### Exercise requirements:
For the records below, tally the lines that include the word "agent" and give only the tally.

START Dataset content

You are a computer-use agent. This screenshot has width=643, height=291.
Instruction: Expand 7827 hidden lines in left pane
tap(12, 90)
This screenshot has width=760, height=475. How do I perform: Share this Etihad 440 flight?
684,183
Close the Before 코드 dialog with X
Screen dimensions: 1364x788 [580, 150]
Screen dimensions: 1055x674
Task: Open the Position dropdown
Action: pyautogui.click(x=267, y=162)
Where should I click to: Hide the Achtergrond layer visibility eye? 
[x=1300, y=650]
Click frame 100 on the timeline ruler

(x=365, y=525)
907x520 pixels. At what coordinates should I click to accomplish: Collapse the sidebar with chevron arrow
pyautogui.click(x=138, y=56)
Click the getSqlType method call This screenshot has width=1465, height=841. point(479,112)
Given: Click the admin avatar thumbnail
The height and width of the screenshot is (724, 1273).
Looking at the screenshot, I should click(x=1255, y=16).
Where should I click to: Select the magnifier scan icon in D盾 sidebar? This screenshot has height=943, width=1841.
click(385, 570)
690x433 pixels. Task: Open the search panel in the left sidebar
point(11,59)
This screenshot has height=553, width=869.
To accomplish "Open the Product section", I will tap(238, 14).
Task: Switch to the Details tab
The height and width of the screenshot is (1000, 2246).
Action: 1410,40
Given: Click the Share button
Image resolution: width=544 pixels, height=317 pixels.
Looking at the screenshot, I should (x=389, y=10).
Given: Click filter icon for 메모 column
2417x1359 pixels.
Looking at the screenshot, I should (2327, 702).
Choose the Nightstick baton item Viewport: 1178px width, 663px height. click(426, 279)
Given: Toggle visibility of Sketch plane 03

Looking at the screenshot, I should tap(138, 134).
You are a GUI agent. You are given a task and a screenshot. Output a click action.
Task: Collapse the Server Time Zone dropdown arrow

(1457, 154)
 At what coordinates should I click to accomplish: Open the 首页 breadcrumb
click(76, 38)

END Dataset content

### Reply:
2